EXTRACT →
"""

From: Rusty Russell <rusty@rustcorp.com.au>

QEMU wants it, so why not?  Trust, but verify.

Signed-off-by: Rusty Russell <rusty@rustcorp.com.au>
Signed-off-by: Michael S. Tsirkin <mst@redhat.com>
---
 include/uapi/linux/virtio_pci.h    | 30 ++++++++++++++++++++
 drivers/virtio/virtio_pci_modern.c | 58 +++++++++++++++++++++++++++++++++++++-
 2 files changed, 87 insertions(+), 1 deletion(-)

"""

RECORDED DATA →
"""

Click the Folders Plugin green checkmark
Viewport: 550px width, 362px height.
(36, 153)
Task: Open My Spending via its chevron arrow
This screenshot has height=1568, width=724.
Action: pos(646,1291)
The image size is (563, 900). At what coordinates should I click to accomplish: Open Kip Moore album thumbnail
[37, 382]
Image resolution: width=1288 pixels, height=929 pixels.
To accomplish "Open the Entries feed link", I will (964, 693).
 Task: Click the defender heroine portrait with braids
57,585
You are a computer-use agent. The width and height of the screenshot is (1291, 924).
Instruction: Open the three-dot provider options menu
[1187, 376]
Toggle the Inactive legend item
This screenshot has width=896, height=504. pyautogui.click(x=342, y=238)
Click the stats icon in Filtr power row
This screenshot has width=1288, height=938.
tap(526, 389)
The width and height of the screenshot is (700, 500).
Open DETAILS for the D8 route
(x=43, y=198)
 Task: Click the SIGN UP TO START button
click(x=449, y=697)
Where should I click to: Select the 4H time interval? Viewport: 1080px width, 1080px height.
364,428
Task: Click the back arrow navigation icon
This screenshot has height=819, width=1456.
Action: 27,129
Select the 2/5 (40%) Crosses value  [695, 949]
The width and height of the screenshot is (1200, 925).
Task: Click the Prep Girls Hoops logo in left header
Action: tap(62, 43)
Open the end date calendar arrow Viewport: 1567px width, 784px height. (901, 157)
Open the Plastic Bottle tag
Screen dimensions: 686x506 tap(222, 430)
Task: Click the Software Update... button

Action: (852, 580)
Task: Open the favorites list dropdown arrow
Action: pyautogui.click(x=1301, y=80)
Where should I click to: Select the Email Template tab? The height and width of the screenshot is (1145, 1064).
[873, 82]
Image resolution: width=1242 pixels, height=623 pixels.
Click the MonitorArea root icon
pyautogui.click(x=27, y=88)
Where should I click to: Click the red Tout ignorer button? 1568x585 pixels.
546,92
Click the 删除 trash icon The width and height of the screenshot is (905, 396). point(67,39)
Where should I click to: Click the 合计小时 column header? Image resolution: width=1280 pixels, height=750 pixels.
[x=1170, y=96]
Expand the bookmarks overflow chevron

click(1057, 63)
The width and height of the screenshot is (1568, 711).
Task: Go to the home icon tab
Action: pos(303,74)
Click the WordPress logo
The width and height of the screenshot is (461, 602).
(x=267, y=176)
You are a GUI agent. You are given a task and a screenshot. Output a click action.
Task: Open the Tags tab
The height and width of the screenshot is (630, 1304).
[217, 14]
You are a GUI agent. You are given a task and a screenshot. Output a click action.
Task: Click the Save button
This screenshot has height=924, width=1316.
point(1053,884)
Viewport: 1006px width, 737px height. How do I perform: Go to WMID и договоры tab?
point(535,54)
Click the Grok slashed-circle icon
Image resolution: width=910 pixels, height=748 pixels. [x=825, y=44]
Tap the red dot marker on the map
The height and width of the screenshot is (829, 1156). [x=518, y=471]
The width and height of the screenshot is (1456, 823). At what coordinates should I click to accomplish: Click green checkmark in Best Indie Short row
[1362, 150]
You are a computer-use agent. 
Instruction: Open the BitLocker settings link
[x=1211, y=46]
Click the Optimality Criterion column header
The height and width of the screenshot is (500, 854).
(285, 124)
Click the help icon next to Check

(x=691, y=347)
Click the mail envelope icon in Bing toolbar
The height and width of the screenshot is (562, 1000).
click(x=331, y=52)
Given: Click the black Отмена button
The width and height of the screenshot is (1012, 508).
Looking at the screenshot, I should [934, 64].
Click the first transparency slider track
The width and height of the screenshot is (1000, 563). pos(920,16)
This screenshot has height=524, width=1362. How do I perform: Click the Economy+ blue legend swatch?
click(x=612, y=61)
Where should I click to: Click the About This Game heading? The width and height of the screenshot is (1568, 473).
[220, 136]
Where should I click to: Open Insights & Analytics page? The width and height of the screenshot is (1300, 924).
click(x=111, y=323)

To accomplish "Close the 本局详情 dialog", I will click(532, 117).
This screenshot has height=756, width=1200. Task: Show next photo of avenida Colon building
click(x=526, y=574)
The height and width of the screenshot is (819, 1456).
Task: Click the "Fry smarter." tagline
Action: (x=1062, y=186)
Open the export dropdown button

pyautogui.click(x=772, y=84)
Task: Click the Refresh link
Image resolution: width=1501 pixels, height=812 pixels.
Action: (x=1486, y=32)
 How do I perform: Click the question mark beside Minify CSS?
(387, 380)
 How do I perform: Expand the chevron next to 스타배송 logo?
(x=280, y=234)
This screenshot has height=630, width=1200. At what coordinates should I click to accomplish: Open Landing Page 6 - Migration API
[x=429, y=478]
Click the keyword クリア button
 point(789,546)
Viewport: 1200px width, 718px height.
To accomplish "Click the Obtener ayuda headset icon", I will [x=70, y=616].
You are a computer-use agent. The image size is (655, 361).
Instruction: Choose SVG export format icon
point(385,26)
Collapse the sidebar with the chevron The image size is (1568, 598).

"""

PROBLEMS TO WORK ON →
1. Rewrite the patch message starting with "QEMU wants it, so" and going on through "insertions(+), 1 deletion(-)", with "QEMU" changed to "KVM".
2. Do these statements agree with the patch message? Answer yes or no for each, and quote the words that decide it.
(a) The patch changes two files.
(b) The patch removes more lines than it adds.
(c) The file virtio_pci_modern.c is under the include/uapi directory.

SOLUTIONS IN ORDER →
1.
KVM wants it, so why not?  Trust, but verify.

Signed-off-by: Rusty Russell <rusty@rustcorp.com.au>
Signed-off-by: Michael S. Tsirkin <mst@redhat.com>
---
 include/uapi/linux/virtio_pci.h    | 30 ++++++++++++++++++++
 drivers/virtio/virtio_pci_modern.c | 58 +++++++++++++++++++++++++++++++++++++-
 2 files changed, 87 insertions(+), 1 deletion(-)

2.
(a) Yes: "2 files changed"
(b) No: "87 insertions(+), 1 deletion(-)"
(c) No: "drivers/virtio/virtio_pci_modern.c"